## Instructions to follow
Recast the lines from the start of the records through the line containing "Click the L column" as a JSON list of strings, one string per line, leaving out any blank lines.

## Data provided
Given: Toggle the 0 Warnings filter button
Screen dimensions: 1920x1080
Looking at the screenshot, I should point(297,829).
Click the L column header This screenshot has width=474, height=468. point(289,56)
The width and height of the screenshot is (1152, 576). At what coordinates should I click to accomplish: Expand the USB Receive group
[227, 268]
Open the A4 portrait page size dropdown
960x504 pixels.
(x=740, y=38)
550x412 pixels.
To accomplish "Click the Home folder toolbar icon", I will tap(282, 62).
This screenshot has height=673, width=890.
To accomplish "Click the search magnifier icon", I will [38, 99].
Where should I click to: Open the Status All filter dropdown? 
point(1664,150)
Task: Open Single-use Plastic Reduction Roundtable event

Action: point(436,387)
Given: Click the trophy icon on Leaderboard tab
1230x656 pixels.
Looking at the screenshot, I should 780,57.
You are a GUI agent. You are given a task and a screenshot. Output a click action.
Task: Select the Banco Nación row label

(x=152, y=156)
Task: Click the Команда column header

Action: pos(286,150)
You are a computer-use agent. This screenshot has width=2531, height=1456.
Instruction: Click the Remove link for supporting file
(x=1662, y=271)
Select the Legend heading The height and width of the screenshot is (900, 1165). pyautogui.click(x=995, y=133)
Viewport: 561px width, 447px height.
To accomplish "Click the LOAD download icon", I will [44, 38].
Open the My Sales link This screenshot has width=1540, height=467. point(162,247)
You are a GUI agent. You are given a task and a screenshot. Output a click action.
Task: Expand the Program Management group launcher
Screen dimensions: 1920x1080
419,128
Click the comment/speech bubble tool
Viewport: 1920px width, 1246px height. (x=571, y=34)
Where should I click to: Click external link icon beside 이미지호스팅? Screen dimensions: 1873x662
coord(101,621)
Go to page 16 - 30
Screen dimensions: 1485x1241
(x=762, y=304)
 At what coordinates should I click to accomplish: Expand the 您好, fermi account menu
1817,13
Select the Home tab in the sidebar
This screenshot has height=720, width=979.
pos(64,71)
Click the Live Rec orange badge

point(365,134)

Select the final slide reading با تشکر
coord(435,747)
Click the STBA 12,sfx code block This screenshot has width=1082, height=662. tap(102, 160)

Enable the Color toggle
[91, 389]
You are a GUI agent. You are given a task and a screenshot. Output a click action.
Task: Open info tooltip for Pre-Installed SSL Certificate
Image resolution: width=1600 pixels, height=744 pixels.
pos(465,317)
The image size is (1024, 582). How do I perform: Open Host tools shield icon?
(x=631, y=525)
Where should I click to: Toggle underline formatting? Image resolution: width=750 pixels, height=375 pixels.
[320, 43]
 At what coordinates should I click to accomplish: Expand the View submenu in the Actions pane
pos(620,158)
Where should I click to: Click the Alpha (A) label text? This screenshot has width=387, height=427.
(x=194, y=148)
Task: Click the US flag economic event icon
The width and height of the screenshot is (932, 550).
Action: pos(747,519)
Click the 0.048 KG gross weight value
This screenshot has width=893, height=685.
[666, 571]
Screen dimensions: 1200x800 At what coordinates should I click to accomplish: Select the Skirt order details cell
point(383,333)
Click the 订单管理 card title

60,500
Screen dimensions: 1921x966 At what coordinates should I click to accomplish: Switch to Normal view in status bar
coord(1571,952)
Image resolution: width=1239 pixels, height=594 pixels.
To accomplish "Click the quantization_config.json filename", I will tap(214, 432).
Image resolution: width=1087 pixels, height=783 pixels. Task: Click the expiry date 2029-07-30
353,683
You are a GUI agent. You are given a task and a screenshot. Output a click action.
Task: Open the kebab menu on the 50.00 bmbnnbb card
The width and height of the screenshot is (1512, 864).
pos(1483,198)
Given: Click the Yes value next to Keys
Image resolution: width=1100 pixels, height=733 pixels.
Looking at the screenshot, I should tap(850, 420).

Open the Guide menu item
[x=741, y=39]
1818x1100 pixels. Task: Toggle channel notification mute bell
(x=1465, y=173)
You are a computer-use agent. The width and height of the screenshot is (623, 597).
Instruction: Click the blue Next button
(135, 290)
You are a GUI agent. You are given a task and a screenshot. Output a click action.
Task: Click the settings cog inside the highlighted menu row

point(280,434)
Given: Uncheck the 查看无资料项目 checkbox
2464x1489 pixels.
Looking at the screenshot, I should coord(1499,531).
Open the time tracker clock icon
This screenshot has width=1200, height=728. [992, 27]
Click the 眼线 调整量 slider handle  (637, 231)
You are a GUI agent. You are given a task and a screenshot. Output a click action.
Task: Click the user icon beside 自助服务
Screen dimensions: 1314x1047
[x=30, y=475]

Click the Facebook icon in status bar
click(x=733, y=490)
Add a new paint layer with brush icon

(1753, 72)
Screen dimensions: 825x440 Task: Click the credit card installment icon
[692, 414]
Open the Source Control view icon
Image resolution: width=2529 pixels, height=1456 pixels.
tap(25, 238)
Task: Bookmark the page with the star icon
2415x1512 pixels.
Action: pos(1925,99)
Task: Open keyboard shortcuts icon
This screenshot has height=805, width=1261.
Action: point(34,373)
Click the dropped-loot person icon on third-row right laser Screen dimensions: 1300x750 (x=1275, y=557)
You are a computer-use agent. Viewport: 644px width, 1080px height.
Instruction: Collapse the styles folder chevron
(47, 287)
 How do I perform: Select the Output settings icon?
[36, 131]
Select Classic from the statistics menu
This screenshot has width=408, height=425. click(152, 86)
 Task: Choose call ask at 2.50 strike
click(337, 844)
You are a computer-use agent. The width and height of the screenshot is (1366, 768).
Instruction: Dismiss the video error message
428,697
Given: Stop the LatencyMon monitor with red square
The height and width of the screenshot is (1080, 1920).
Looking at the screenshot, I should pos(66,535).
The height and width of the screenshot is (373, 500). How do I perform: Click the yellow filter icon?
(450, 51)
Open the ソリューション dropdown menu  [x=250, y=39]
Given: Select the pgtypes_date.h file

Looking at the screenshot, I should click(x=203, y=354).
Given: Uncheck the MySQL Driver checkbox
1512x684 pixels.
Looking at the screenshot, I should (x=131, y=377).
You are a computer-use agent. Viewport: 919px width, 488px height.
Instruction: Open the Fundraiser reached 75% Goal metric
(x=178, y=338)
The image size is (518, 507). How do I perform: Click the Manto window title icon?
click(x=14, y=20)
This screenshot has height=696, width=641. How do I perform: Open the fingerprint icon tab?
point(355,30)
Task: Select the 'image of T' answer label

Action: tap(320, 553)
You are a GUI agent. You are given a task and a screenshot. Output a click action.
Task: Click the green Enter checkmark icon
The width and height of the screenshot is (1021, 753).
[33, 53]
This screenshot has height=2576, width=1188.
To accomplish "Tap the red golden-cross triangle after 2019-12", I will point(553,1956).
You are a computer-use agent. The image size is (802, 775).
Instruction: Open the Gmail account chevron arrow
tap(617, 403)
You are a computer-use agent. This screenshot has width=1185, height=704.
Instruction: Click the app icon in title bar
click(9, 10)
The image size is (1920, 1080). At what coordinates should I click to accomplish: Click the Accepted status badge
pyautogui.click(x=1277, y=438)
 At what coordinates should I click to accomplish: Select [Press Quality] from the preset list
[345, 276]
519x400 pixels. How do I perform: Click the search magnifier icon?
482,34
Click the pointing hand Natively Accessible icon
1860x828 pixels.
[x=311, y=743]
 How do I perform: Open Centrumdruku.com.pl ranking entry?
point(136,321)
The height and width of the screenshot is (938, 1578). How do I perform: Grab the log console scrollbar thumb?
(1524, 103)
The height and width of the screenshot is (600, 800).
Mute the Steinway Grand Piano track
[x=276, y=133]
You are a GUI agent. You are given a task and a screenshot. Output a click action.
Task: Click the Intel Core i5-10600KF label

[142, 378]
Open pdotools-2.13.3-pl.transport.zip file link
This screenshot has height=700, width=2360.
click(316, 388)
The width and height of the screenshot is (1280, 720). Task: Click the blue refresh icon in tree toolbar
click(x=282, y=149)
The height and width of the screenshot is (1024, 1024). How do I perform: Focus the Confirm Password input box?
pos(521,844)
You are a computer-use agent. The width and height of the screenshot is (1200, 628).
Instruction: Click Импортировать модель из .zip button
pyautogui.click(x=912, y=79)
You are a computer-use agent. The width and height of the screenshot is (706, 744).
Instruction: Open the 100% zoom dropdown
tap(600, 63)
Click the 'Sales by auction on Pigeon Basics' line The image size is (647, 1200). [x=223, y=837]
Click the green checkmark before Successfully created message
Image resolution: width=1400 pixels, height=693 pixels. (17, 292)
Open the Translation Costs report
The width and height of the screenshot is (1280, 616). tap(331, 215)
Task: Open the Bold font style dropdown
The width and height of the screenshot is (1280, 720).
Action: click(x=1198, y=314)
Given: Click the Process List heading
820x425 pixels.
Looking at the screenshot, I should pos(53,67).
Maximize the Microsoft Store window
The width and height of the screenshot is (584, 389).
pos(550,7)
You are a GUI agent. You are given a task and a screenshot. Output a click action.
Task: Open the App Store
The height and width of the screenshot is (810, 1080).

## Written response
[
  "Given: Toggle the 0 Warnings filter button",
  "Screen dimensions: 1920x1080",
  "Looking at the screenshot, I should point(297,829).",
  "Click the L column header This screenshot has width=474, height=468. point(289,56)"
]